### TRY IT:
The answer should consist of all the records, copied exactly.

Segment Start: INFORMATION PROVIDED

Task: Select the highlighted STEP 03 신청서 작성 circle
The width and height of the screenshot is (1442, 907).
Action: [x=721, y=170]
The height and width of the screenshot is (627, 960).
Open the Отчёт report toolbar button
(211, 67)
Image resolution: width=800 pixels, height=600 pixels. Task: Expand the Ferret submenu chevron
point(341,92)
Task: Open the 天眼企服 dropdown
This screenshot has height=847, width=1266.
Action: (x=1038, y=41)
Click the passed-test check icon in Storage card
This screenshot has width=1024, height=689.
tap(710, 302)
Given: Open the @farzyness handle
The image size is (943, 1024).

Segment End: INFORMATION PROVIDED

### ANSWER TO THIS PROBLEM:
Task: Select the highlighted STEP 03 신청서 작성 circle
The width and height of the screenshot is (1442, 907).
Action: [x=721, y=170]
The height and width of the screenshot is (627, 960).
Open the Отчёт report toolbar button
(211, 67)
Image resolution: width=800 pixels, height=600 pixels. Task: Expand the Ferret submenu chevron
point(341,92)
Task: Open the 天眼企服 dropdown
This screenshot has height=847, width=1266.
Action: (x=1038, y=41)
Click the passed-test check icon in Storage card
This screenshot has width=1024, height=689.
tap(710, 302)
Given: Open the @farzyness handle
The image size is (943, 1024).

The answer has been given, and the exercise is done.